Все замолчали в ожидании продолжения, но Анна не спешила, точнее, она поспешила с началом и не знала какие стоит подобрать слова, чтобы признаться в недавнем происшествии. Все заметили, как девочка начала нервно ковыряться в пустой тарелке.
— Что такое, деточка? — спросила её Петра, не дожидаясь продолжения слов дочери.
— Сегодня утром я кидалась твоими подушками, и боюсь, что, наверное, порвала их. Прости меня, пожалуйста… — Анна говорила грустно и медленно, поднимая взгляд с тарелки вверх.

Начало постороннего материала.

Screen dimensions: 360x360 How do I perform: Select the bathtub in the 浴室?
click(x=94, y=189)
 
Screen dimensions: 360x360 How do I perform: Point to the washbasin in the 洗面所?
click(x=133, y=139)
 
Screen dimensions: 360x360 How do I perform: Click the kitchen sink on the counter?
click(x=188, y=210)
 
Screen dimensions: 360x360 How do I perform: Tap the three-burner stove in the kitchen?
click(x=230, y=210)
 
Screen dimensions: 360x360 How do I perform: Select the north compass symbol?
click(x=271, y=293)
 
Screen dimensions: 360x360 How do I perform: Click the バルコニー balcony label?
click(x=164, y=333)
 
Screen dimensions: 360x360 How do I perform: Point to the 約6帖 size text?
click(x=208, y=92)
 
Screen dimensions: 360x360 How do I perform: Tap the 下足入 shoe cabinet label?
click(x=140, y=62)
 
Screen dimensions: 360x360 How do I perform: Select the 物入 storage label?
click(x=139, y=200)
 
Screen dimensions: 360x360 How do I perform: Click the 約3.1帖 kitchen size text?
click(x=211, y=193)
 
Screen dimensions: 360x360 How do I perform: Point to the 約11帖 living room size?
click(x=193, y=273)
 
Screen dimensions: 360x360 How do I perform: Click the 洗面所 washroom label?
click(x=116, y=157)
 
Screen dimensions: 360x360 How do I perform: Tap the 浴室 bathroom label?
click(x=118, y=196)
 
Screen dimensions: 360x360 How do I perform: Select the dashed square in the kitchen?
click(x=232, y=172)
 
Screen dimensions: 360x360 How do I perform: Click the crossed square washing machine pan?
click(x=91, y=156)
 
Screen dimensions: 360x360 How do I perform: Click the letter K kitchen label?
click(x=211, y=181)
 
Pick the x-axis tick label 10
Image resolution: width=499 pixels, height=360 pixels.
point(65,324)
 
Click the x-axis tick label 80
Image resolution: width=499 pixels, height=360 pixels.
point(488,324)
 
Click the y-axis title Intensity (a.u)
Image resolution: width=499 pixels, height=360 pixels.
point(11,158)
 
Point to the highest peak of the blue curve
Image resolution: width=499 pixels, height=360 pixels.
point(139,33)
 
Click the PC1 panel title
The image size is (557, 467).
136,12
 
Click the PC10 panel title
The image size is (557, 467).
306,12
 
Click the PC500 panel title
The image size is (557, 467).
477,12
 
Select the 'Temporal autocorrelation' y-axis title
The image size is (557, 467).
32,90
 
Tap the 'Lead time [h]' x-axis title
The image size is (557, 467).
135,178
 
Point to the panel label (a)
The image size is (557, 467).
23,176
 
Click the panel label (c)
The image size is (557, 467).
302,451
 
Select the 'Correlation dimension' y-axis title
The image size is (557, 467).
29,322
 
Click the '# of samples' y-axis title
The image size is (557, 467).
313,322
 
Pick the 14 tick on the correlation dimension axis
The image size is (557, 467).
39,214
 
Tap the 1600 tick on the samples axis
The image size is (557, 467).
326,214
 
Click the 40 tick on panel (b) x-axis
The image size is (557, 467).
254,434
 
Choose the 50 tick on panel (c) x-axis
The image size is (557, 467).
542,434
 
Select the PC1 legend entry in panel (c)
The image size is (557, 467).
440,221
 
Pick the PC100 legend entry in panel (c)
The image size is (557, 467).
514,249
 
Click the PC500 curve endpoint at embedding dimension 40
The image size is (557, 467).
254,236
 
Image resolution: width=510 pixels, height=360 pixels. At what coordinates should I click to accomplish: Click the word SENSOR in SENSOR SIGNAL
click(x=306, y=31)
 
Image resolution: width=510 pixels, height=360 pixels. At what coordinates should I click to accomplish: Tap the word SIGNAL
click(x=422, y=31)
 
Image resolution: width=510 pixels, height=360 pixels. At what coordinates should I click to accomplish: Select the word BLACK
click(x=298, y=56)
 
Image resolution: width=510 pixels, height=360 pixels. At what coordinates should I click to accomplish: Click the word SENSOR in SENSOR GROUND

— Ничего страшного! я посмотрю на подушки и проверю, всё ли с ними в порядке. Их всё равно надо было давно заменить на новые. — Петра не осуждая своего ребёнка за обычные шалости, а говорила спокойно и ласково.
Наличие дополнительной работы для Петры не понравилось Людвигу, но стиснув зубы и крепче сжав ложку, он молча сидел дальше, не смея оспаривать осмысленные решения его жены — матери его детей. Но параллельно этому, Петра уловила взгляд своего сына на себе, в этом взгляде читалась просьба, или даже мольба. Она понимала, что хочет от неё Генрих, и вскоре добавила: «Можешь мне с этим помочь, мы посмотрим на подушки и зашьем их при необходимости; если что, сможешь даже сделать их лучше прежних».